#### [ENTRIES SUPPLIED]
○ ○ ○ ○ ○
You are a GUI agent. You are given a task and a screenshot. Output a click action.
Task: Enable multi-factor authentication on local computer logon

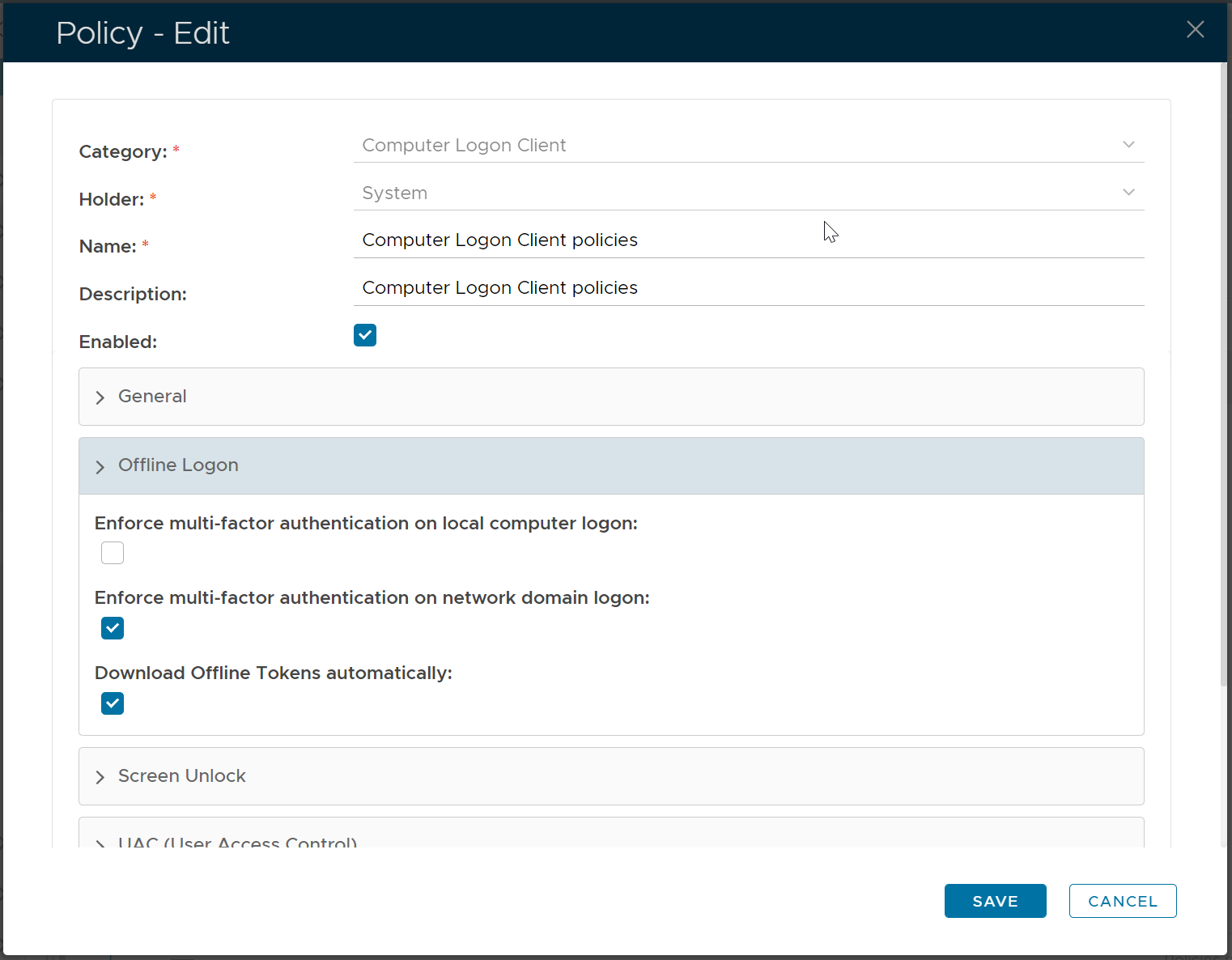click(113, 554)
○ ○ ○ ○ ○
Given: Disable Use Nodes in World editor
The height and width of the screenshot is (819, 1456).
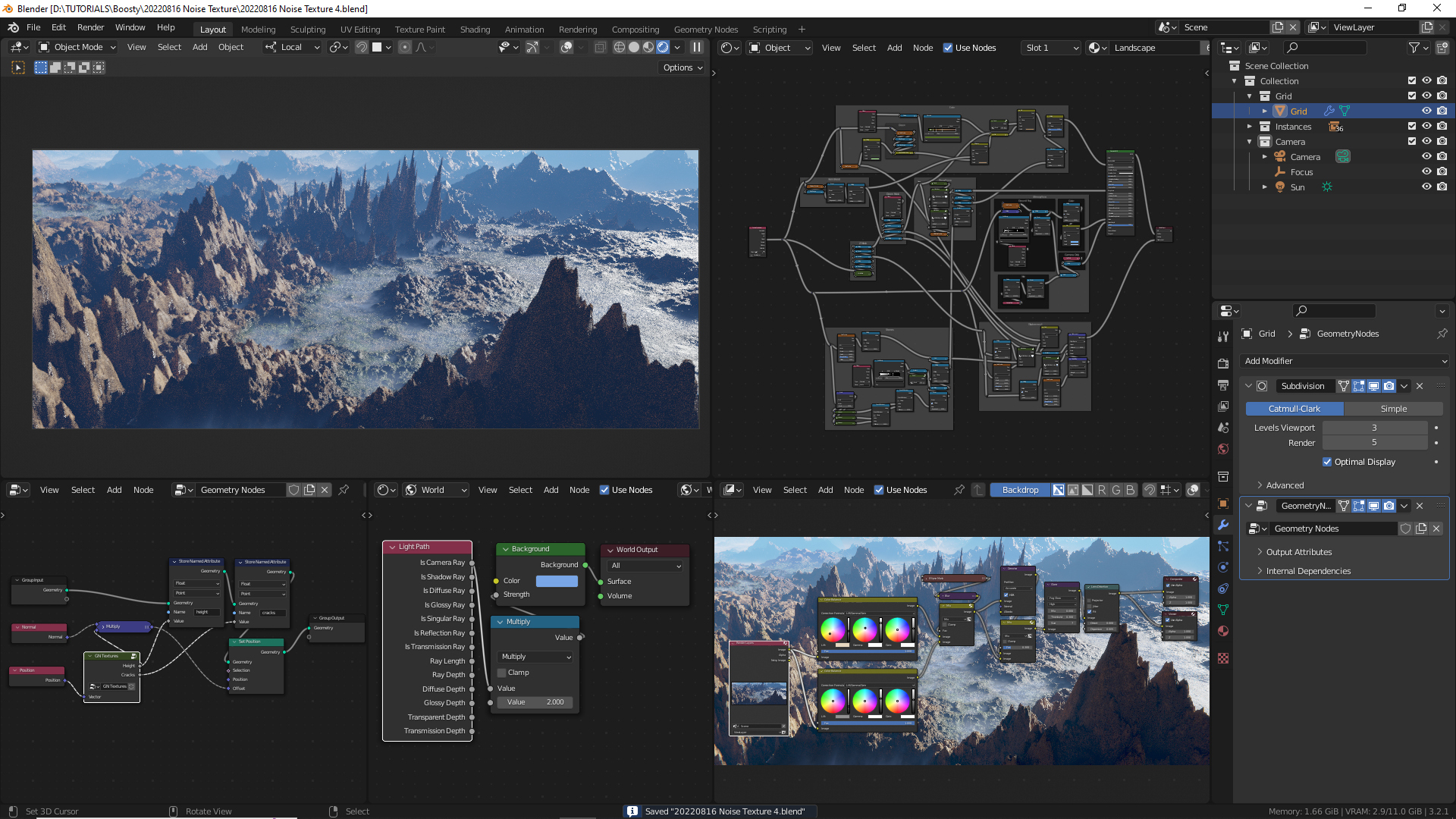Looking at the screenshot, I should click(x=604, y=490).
○ ○ ○ ○ ○
#### [SET TASK]
Convert the section of the records that opens with the line containing "You are a GUI" and closes with the line containing "click(113, 554)" into a numbered list, omitting blank lines. Leave the pictures out of the answer.

#### [IN RESPONSE]
1. You are a GUI agent. You are given a task and a screenshot. Output a click action.
2. Task: Enable multi-factor authentication on local computer logon
3. click(113, 554)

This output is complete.